WHAT YOU HAVE TO DO:
Look for the word "will" in the material below, then report each line where it occurs.

DATASET ENTRIES:
··········

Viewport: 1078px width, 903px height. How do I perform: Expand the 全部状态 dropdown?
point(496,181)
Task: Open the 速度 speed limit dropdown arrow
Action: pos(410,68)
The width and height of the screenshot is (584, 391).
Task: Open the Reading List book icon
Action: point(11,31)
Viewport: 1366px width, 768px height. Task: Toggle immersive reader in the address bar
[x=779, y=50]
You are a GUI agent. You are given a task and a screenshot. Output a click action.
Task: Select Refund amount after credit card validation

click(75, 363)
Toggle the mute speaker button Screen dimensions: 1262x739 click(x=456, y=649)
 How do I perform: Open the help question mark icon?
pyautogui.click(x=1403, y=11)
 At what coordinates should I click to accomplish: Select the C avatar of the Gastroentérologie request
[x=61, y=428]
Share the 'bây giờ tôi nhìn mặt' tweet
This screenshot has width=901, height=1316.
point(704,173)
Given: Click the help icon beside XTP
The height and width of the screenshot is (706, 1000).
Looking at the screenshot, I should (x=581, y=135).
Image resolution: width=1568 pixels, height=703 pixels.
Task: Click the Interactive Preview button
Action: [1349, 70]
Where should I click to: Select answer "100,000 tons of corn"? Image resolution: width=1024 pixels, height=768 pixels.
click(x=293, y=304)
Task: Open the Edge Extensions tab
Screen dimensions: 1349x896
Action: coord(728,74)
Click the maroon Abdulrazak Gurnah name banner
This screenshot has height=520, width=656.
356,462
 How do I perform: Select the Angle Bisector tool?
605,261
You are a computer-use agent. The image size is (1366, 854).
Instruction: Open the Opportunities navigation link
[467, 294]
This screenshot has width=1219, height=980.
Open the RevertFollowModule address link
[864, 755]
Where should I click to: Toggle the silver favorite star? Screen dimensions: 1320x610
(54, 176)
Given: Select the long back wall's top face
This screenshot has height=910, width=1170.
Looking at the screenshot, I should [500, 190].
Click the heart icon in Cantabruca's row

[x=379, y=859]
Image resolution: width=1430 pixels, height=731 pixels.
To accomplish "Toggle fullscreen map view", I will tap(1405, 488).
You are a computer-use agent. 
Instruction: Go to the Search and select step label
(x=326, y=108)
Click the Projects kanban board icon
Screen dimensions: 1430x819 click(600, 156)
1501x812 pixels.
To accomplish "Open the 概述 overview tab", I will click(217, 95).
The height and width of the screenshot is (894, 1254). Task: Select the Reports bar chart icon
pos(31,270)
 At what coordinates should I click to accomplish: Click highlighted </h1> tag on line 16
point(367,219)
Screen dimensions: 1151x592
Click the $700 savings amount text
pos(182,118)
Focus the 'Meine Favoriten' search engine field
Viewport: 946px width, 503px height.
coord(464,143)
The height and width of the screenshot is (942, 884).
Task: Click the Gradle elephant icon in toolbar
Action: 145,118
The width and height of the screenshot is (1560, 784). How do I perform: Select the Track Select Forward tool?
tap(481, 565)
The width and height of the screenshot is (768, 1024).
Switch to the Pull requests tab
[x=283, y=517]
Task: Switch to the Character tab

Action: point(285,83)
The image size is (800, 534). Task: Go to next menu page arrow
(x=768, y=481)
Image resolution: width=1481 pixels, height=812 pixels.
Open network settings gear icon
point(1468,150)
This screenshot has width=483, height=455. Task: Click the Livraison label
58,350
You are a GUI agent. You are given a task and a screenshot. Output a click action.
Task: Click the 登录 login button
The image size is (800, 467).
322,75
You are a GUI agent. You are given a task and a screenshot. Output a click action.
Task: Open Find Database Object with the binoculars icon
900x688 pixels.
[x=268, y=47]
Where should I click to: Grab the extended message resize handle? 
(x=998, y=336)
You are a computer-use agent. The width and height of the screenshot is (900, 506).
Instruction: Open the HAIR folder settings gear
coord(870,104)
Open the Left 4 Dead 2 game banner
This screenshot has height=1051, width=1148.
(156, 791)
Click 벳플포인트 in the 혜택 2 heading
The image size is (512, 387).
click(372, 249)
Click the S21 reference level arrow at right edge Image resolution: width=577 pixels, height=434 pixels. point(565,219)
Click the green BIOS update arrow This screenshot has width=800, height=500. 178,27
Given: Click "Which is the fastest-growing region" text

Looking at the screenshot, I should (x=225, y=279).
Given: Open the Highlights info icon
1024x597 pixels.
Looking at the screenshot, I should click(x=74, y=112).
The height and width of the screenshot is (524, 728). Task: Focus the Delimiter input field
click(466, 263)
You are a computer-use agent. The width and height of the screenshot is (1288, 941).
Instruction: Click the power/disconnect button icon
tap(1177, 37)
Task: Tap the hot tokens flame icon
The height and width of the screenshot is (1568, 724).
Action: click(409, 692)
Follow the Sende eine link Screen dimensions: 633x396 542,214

··········

SOLUTION TO THIS TASK:
To accomplish "Toggle fullscreen map view", I will tap(1405, 488).
To accomplish "Open the 概述 overview tab", I will click(217, 95).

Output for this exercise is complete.